ABOUT THIS TASK —
Scan the data that follows and count the lines with the string "agent"; answer with the count alone.

DATA SHOWN —
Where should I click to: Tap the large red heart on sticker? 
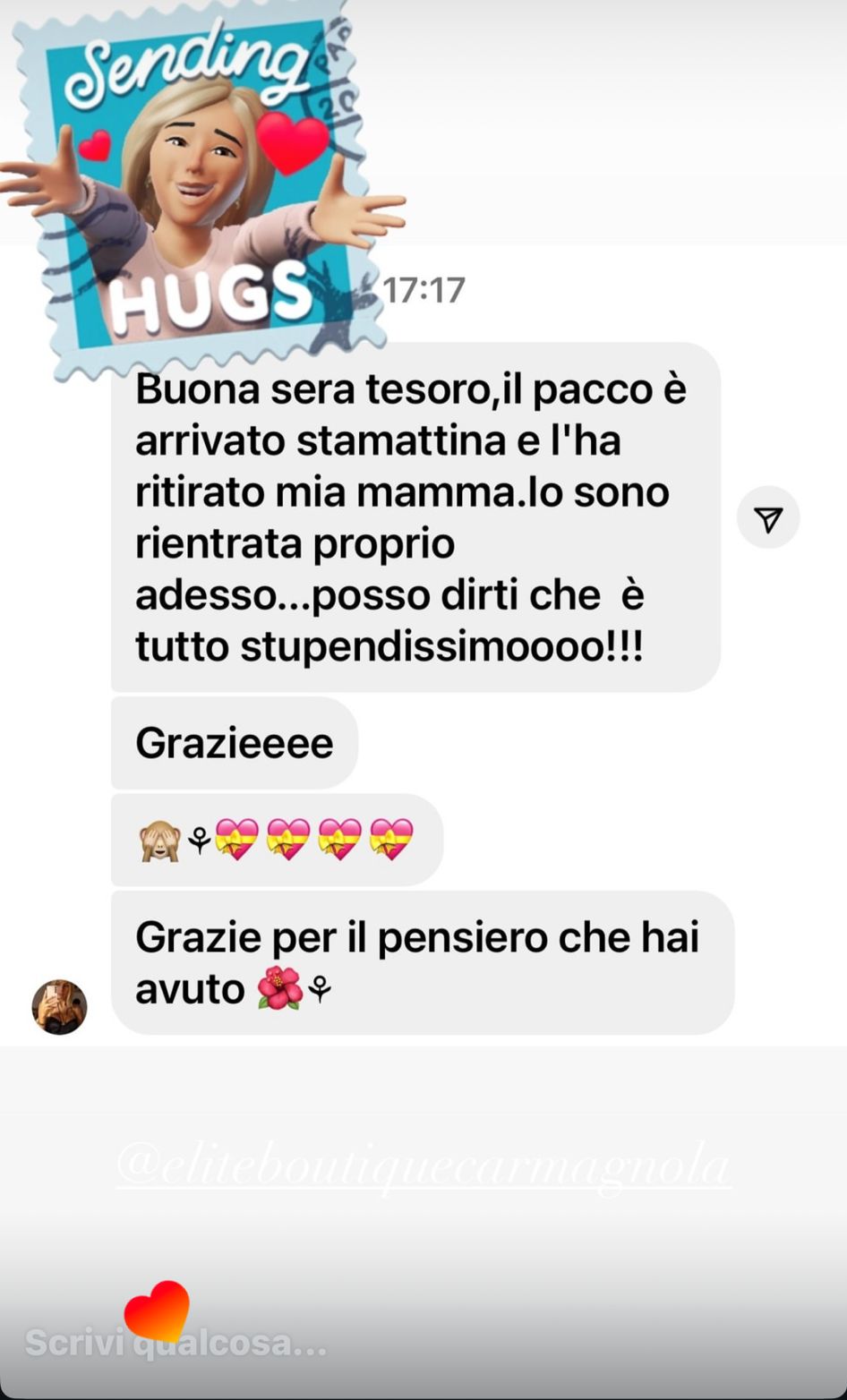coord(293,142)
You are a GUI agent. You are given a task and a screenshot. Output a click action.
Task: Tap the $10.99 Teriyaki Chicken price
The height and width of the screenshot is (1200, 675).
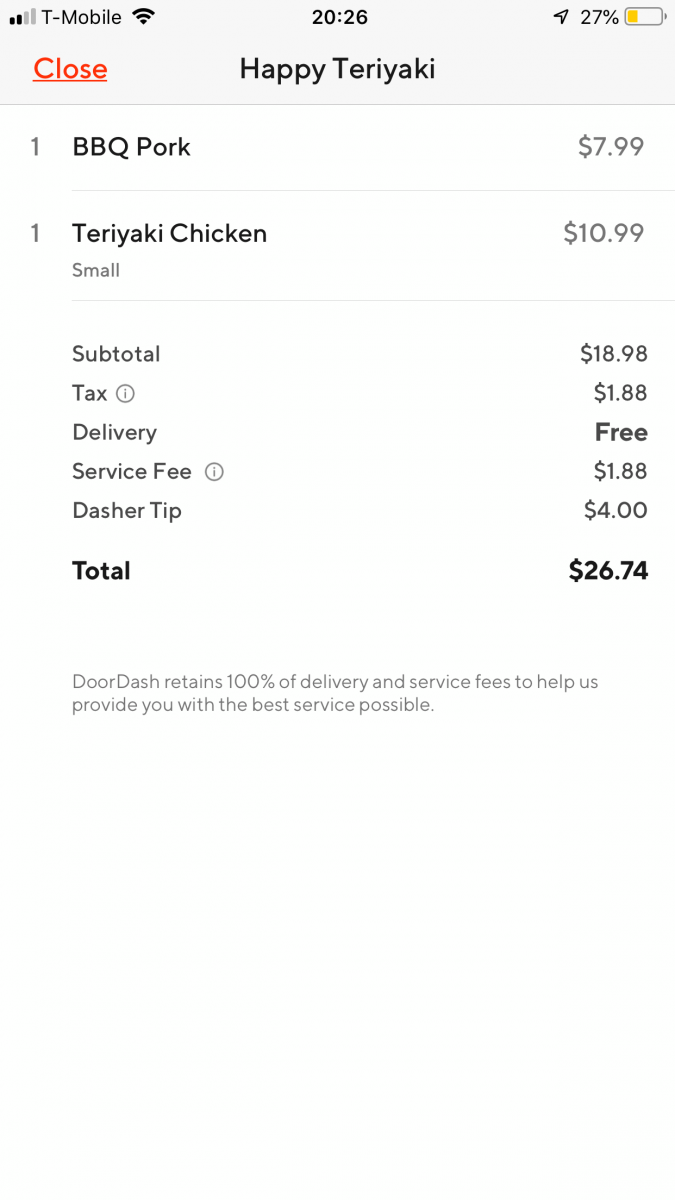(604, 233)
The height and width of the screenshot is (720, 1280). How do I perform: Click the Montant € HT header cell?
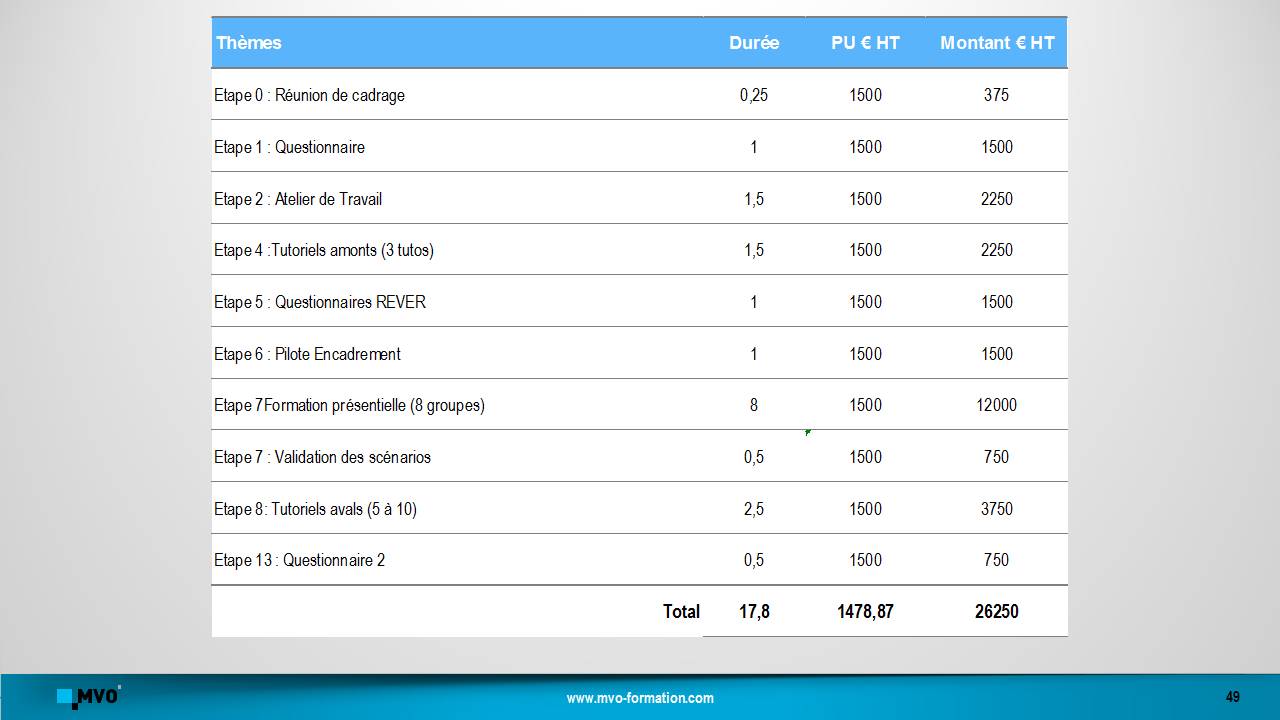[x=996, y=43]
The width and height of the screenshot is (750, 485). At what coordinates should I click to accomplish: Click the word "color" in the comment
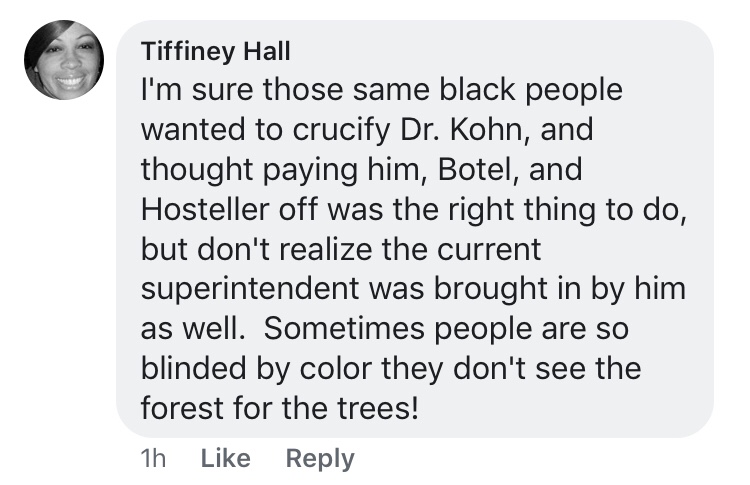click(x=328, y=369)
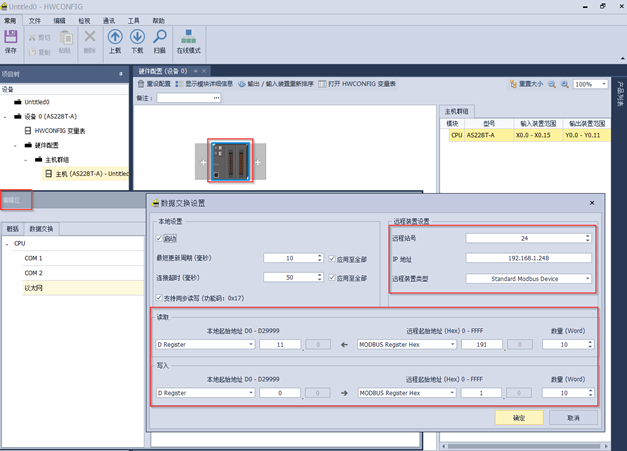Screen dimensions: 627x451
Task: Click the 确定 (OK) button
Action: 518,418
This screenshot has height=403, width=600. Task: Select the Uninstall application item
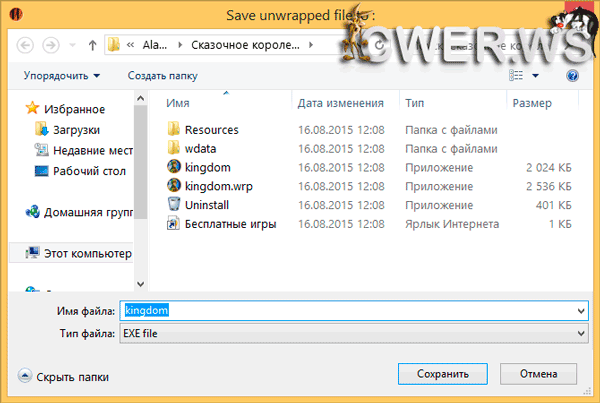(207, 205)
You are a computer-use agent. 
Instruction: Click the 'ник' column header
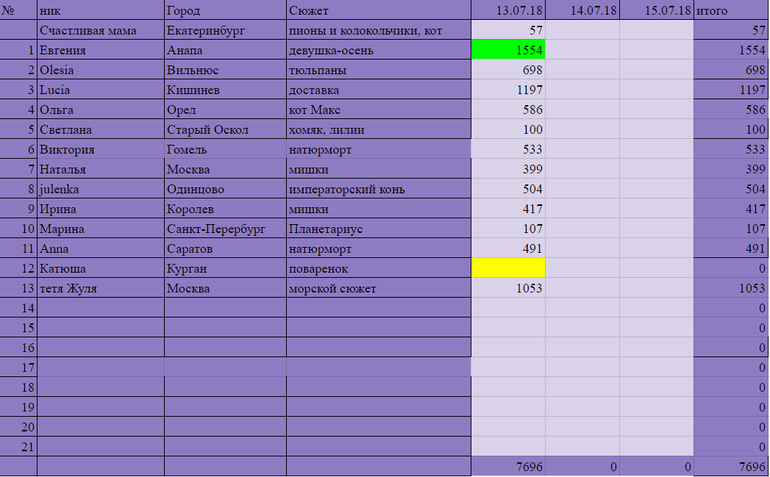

WRITTEN ANSWER —
2